Exercise instructions |
Beginning with the line that contains "Task: Click the OK button", print each line to the end of the data exactly. Omit the pictures.

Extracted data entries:
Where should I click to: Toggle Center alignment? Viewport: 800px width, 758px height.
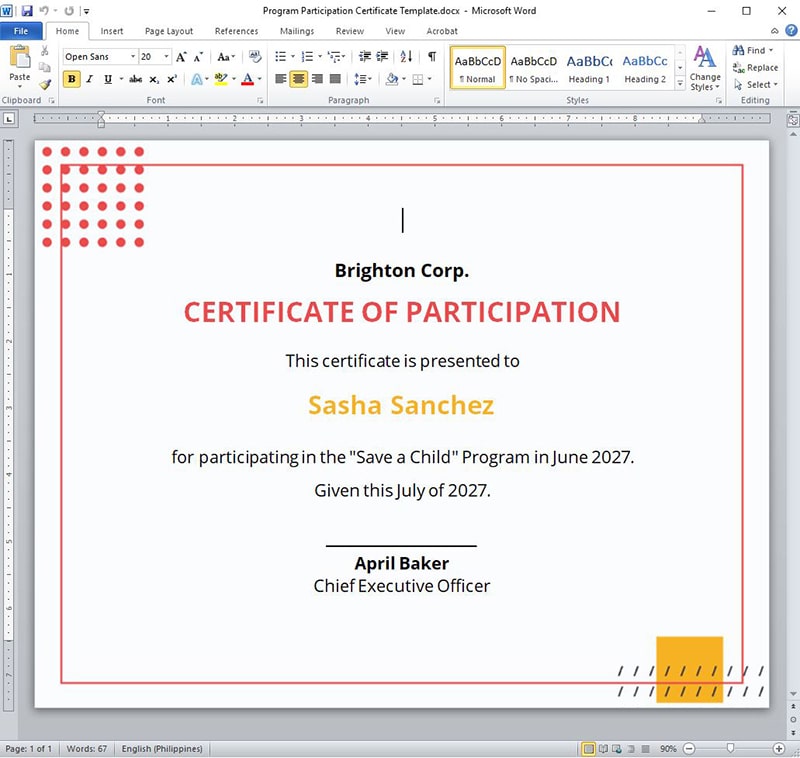point(298,79)
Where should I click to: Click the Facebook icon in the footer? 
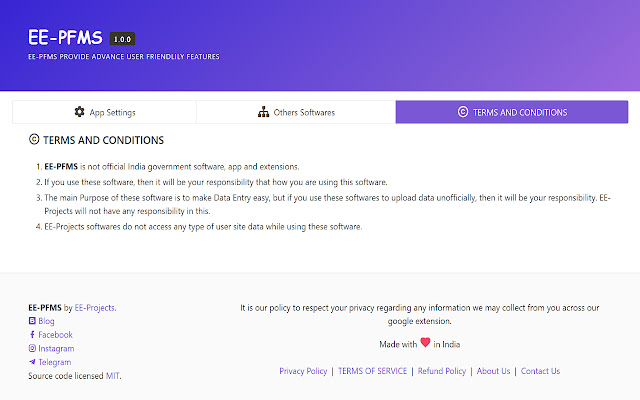pyautogui.click(x=32, y=335)
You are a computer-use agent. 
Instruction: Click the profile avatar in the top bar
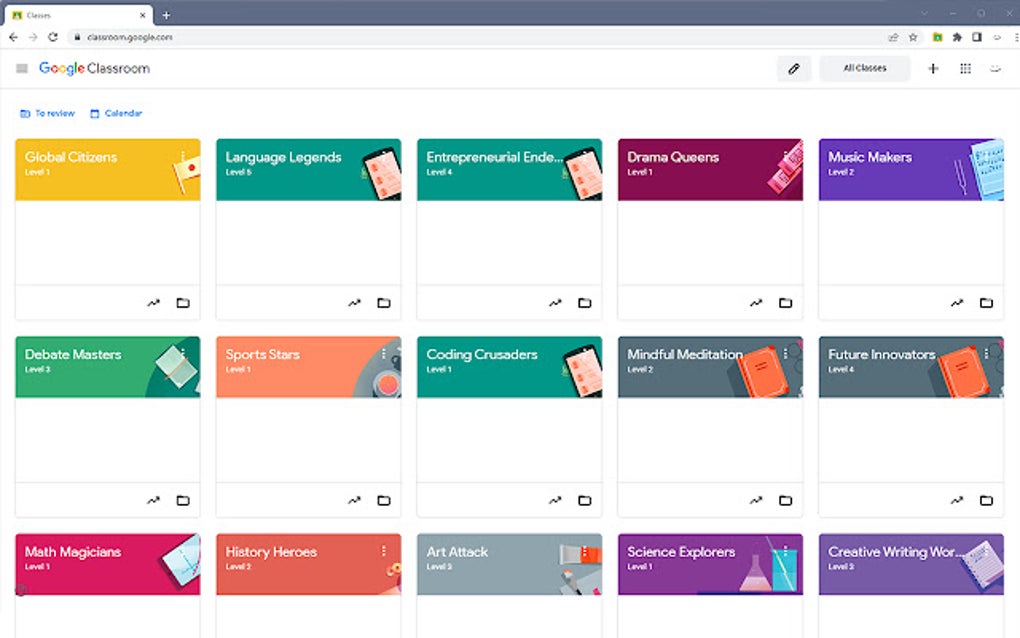click(x=994, y=68)
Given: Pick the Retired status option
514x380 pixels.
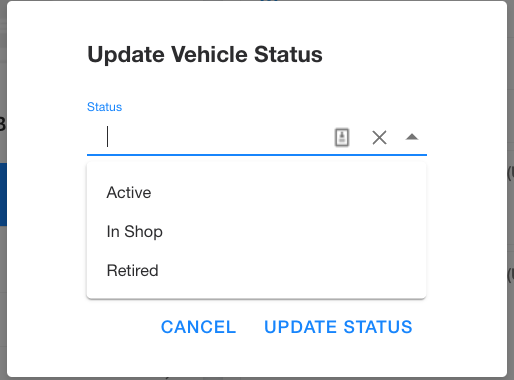Looking at the screenshot, I should (x=256, y=270).
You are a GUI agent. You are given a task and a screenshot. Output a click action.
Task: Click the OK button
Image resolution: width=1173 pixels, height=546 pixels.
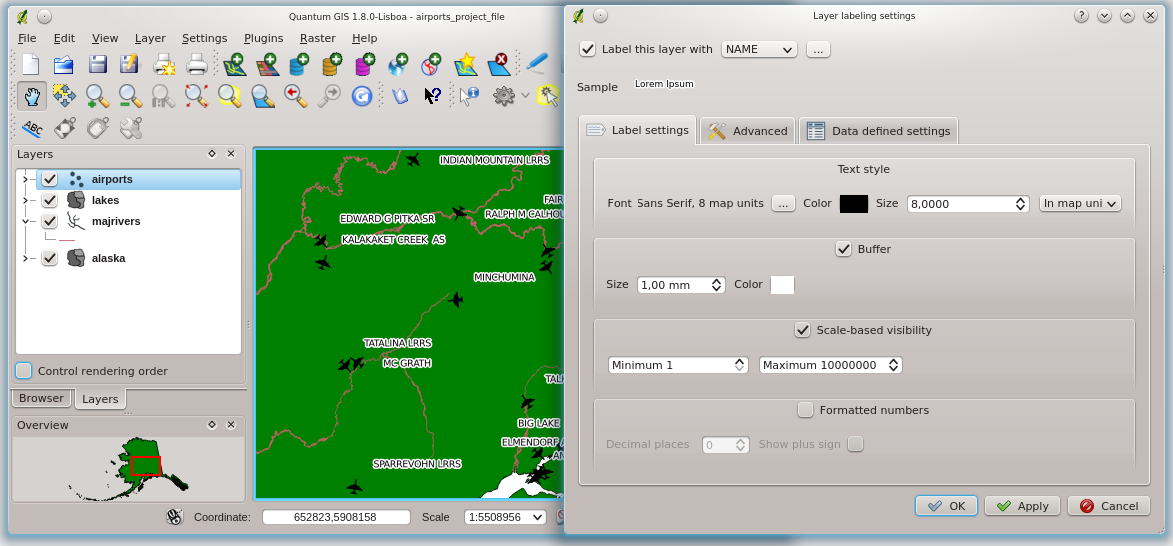point(946,506)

Response below |
Task: Click the OK button
Image resolution: width=1173 pixels, height=546 pixels.
point(946,506)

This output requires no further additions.